— STATED TASK —
Will you rewrite every line of the entries below as a numbered list, leaving out the blank lines?

## start

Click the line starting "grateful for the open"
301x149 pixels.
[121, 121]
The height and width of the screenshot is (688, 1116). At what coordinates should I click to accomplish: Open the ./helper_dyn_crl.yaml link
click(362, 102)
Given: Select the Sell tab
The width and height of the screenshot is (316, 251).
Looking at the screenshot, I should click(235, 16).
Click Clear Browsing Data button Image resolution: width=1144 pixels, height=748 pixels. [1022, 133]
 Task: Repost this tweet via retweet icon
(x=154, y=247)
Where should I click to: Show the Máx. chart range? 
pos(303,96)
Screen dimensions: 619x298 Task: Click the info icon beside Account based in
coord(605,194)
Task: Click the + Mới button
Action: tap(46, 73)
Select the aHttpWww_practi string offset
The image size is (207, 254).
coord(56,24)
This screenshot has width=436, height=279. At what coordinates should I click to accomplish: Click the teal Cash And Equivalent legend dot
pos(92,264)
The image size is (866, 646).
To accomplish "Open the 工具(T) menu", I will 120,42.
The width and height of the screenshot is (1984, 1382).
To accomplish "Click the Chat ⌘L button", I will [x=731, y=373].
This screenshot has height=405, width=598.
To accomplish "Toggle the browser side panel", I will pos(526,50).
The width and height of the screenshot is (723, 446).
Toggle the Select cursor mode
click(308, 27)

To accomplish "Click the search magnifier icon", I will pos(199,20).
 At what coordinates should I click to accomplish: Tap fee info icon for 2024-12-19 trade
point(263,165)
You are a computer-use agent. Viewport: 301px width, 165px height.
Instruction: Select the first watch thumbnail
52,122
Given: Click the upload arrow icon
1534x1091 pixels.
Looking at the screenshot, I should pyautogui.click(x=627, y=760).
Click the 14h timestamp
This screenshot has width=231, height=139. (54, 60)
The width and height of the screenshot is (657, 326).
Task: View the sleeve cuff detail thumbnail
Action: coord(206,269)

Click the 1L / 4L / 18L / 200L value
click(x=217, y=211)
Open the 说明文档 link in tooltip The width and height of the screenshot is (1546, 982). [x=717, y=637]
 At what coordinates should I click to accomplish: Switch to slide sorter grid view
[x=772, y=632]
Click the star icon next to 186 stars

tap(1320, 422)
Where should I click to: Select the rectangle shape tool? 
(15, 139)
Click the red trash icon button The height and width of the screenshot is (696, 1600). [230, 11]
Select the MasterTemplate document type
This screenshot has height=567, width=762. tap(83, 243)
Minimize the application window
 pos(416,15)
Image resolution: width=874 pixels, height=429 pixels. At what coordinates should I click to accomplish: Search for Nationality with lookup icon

## end

— FULL OUTPUT —
1. Click the line starting "grateful for the open"
2. 301x149 pixels.
3. [121, 121]
4. The height and width of the screenshot is (688, 1116). At what coordinates should I click to accomplish: Open the ./helper_dyn_crl.yaml link
5. click(362, 102)
6. Given: Select the Sell tab
7. The width and height of the screenshot is (316, 251).
8. Looking at the screenshot, I should click(235, 16).
9. Click Clear Browsing Data button Image resolution: width=1144 pixels, height=748 pixels. [1022, 133]
10.  Task: Repost this tweet via retweet icon
11. (x=154, y=247)
12. Where should I click to: Show the Máx. chart range? 
13. pos(303,96)
14. Screen dimensions: 619x298 Task: Click the info icon beside Account based in
15. coord(605,194)
16. Task: Click the + Mới button
17. Action: tap(46, 73)
18. Select the aHttpWww_practi string offset
19. The image size is (207, 254).
20. coord(56,24)
21. This screenshot has width=436, height=279. At what coordinates should I click to accomplish: Click the teal Cash And Equivalent legend dot
22. pos(92,264)
23. The image size is (866, 646).
24. To accomplish "Open the 工具(T) menu", I will 120,42.
25. The width and height of the screenshot is (1984, 1382).
26. To accomplish "Click the Chat ⌘L button", I will [x=731, y=373].
27. This screenshot has height=405, width=598.
28. To accomplish "Toggle the browser side panel", I will pos(526,50).
29. The width and height of the screenshot is (723, 446).
30. Toggle the Select cursor mode
31. click(308, 27)
32. To accomplish "Click the search magnifier icon", I will pos(199,20).
33.  At what coordinates should I click to accomplish: Tap fee info icon for 2024-12-19 trade
34. point(263,165)
35. You are a computer-use agent. Viewport: 301px width, 165px height.
36. Instruction: Select the first watch thumbnail
37. 52,122
38. Given: Click the upload arrow icon
39. 1534x1091 pixels.
40. Looking at the screenshot, I should pyautogui.click(x=627, y=760).
41. Click the 14h timestamp
42. This screenshot has width=231, height=139. (54, 60)
43. The width and height of the screenshot is (657, 326).
44. Task: View the sleeve cuff detail thumbnail
45. Action: coord(206,269)
46. Click the 1L / 4L / 18L / 200L value
47. click(x=217, y=211)
48. Open the 说明文档 link in tooltip The width and height of the screenshot is (1546, 982). [x=717, y=637]
49.  At what coordinates should I click to accomplish: Switch to slide sorter grid view
50. [x=772, y=632]
51. Click the star icon next to 186 stars
52. tap(1320, 422)
53. Where should I click to: Select the rectangle shape tool? 
54. (15, 139)
55. Click the red trash icon button The height and width of the screenshot is (696, 1600). [230, 11]
56. Select the MasterTemplate document type
57. This screenshot has height=567, width=762. tap(83, 243)
58. Minimize the application window
59.  pos(416,15)
60. Image resolution: width=874 pixels, height=429 pixels. At what coordinates should I click to accomplish: Search for Nationality with lookup icon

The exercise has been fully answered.